§ The input
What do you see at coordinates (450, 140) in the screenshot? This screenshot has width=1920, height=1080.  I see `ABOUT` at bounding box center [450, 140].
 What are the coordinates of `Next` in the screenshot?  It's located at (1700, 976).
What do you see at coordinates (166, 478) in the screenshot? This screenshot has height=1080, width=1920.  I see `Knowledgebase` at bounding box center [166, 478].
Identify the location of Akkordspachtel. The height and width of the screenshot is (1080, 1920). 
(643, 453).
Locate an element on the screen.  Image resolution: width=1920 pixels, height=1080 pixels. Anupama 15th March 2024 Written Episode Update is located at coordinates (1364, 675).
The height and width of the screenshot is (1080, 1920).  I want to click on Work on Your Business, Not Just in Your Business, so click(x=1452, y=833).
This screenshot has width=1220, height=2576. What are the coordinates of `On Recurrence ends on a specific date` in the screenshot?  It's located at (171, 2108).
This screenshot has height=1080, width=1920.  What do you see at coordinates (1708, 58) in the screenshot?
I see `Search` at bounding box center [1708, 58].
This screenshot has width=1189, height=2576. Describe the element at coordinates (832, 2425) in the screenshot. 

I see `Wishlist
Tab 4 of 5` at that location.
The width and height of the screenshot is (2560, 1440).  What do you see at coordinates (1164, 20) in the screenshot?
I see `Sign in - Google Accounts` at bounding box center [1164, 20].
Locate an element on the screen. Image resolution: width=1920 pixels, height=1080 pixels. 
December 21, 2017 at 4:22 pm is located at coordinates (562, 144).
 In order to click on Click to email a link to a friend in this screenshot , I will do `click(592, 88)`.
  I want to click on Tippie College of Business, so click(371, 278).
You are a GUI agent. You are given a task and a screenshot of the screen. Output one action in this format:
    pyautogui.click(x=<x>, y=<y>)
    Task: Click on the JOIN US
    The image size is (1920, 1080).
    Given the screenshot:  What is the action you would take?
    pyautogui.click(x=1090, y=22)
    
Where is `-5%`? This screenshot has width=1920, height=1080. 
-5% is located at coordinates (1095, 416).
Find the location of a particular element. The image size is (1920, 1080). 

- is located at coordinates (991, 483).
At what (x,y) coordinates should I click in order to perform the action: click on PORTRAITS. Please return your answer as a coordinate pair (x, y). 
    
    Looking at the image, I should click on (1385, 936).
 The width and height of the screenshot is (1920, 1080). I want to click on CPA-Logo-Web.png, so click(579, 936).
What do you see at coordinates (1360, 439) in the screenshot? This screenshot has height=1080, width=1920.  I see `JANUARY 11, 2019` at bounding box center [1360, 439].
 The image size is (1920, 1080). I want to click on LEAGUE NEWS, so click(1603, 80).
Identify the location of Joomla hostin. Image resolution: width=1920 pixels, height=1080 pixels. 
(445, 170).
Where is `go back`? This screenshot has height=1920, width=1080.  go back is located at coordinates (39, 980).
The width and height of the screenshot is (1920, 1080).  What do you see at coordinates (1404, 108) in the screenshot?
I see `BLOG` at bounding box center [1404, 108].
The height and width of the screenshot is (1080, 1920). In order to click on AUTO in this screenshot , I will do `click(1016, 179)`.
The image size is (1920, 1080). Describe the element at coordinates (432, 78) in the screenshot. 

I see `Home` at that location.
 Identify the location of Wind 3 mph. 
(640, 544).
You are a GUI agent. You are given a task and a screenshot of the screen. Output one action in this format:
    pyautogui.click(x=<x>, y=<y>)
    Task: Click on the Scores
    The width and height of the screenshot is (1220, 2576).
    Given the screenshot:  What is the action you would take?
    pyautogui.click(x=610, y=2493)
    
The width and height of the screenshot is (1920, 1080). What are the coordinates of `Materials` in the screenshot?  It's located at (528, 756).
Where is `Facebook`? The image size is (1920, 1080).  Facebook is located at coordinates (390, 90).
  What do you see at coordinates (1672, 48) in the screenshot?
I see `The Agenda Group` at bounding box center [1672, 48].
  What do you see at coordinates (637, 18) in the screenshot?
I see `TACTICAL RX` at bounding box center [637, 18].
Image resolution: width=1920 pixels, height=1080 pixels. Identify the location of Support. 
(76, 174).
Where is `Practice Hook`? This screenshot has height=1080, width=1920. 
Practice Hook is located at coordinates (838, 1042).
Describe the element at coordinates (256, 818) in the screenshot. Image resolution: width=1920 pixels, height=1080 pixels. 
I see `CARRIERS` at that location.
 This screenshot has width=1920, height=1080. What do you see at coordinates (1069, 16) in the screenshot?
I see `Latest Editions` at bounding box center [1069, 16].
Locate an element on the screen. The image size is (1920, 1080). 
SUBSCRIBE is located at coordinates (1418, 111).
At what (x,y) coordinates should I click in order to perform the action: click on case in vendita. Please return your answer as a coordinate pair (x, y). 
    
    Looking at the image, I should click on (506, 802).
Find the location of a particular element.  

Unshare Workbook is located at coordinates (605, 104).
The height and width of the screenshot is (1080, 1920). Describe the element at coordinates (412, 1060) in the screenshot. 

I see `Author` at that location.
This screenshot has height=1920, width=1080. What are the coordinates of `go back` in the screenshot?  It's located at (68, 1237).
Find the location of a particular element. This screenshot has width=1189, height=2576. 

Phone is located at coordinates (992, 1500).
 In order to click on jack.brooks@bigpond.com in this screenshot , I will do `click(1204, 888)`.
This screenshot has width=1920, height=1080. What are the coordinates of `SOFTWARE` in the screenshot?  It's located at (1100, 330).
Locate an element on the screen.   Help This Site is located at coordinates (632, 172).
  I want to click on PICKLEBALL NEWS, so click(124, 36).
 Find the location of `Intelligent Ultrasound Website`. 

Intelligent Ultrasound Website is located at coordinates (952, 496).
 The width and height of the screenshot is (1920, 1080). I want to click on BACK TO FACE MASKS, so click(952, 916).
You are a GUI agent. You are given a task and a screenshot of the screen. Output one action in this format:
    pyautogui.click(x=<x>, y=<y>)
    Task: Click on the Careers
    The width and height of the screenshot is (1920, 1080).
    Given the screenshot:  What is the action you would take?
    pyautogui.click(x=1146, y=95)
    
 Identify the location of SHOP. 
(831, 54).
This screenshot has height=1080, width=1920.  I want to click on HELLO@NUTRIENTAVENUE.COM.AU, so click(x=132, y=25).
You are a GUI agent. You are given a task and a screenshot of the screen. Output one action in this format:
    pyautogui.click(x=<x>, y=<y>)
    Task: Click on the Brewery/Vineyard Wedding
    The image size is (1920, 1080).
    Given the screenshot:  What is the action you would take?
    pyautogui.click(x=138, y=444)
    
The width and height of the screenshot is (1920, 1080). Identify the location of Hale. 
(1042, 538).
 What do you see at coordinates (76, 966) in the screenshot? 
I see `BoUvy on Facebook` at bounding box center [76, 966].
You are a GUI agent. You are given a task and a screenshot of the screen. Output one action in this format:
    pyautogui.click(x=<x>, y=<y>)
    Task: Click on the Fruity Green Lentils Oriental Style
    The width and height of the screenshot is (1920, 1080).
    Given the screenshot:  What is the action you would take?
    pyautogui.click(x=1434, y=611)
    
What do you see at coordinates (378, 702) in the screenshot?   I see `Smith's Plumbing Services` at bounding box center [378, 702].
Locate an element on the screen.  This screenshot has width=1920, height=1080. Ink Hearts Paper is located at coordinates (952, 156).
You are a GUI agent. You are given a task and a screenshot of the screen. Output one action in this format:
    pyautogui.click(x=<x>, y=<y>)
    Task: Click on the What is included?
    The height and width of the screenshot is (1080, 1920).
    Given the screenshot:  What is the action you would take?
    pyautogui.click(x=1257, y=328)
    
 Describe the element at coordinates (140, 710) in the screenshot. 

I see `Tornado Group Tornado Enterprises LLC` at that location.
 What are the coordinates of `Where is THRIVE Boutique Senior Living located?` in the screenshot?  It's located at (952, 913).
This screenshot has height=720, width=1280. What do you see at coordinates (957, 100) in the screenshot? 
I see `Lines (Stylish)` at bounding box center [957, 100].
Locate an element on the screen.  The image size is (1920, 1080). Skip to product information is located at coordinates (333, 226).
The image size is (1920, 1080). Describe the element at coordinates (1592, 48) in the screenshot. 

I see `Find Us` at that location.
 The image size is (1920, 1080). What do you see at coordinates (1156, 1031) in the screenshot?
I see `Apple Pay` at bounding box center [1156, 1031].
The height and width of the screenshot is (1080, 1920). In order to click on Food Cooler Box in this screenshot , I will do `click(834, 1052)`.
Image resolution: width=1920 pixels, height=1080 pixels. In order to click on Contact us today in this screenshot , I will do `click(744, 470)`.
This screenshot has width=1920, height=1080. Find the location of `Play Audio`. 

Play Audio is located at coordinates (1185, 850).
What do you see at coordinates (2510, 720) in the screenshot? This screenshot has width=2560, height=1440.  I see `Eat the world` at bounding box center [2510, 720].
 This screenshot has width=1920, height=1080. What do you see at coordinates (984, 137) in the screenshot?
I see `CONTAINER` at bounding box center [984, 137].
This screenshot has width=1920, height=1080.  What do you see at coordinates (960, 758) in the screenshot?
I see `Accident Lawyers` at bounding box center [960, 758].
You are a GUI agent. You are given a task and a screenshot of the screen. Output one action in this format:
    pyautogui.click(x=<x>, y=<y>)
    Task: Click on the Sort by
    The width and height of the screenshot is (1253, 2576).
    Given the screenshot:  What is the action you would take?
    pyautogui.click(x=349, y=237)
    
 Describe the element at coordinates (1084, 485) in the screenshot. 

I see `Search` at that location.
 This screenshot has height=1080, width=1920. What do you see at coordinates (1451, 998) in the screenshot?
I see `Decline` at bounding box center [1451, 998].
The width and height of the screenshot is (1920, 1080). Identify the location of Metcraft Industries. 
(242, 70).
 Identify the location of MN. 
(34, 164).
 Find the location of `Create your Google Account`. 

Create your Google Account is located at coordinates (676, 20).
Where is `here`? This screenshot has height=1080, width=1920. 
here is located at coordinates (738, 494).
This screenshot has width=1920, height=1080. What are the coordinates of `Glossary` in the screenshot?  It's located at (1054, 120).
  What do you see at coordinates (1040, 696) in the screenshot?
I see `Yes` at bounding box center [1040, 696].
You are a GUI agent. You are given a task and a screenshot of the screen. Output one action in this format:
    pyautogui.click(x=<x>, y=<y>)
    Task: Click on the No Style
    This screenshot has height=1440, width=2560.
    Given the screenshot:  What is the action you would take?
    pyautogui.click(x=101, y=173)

§ Directive
Please rewrite the items from the line with "Describe the element at coordinates (140, 710)" to the line with "Group Tornado Enterprises", replacing "Describe" with "Identify" and leaving everything else unchanged.

§ Task answer
 Identify the element at coordinates (140, 710) in the screenshot. 

I see `Tornado Group Tornado Enterprises LLC` at that location.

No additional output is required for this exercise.